Go to the line below that contains "Task: Click the purple USD Tether erc20 icon". From there to the end of the records, reproduce each line exactly, except the pictures.

[Collected data]
■ ■ ■ ■ ■ ■ ■

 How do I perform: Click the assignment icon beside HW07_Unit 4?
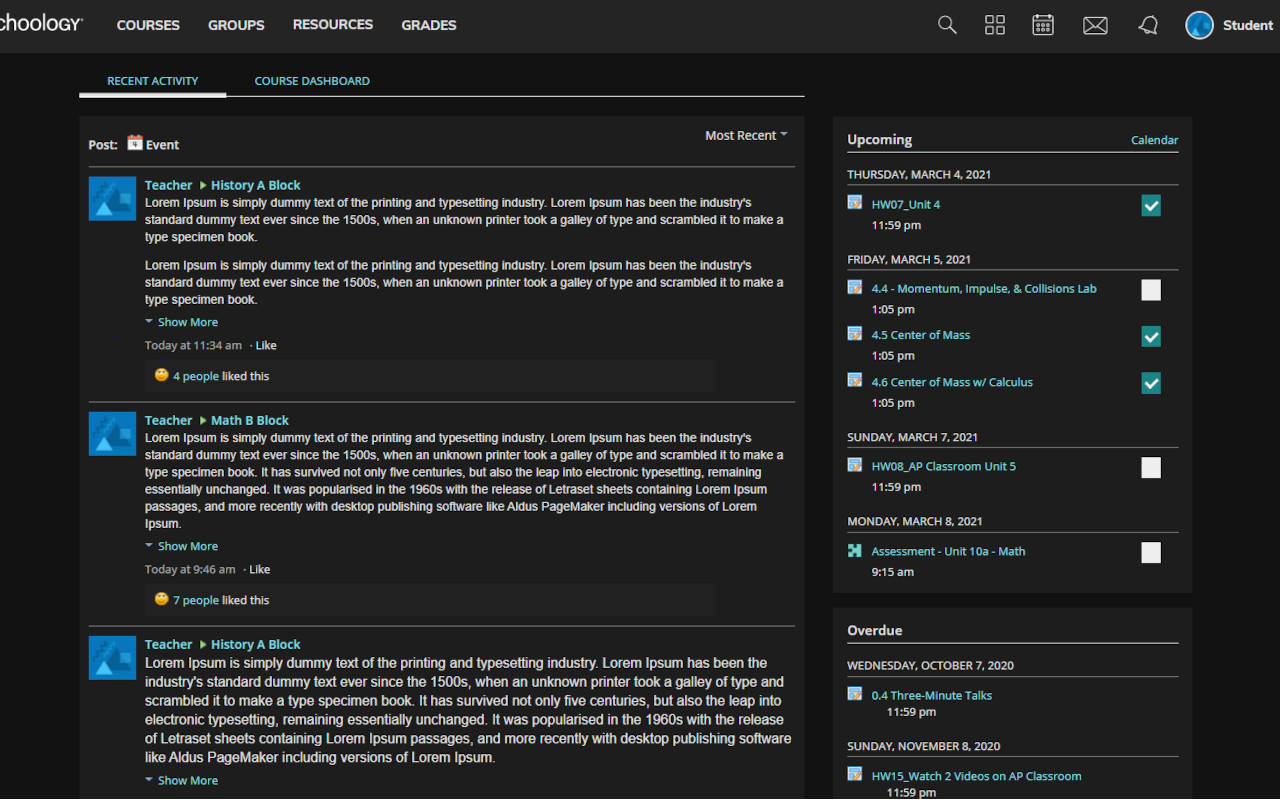tap(854, 202)
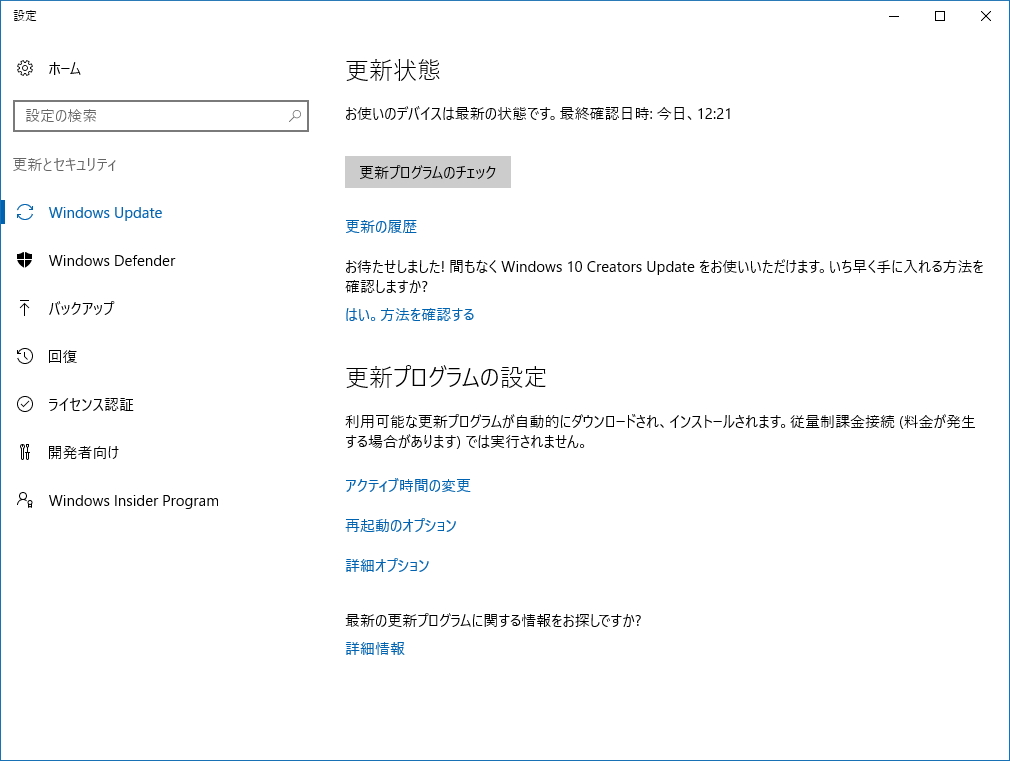Select Windows Defender in the sidebar

point(112,260)
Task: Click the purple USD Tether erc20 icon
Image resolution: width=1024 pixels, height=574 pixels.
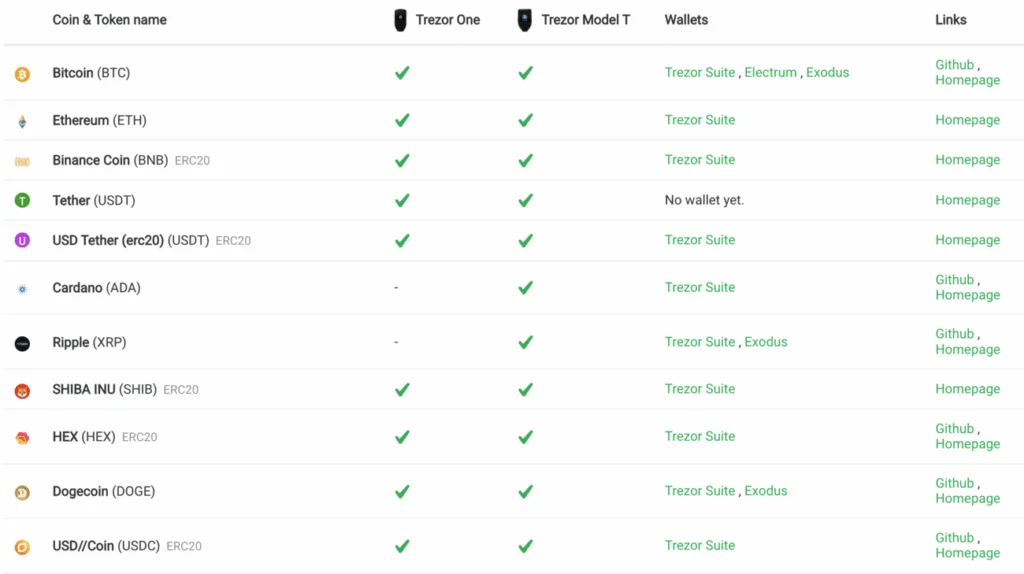Action: 22,240
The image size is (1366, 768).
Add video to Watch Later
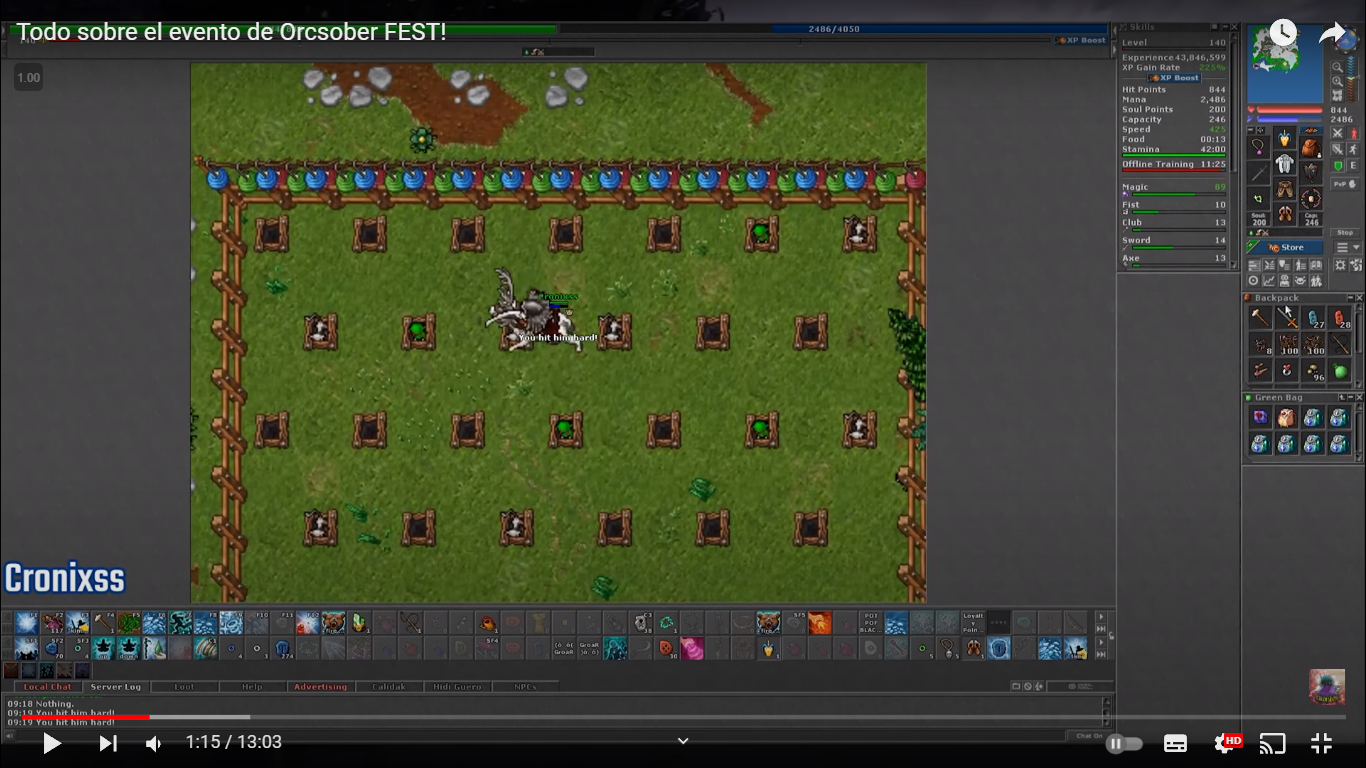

■ ■ ■ ■ ■ ■ ■

# RESPONSE
Task: Click the purple USD Tether erc20 icon
Image resolution: width=1024 pixels, height=574 pixels.
Action: 22,240
The image size is (1366, 768).
Add video to Watch Later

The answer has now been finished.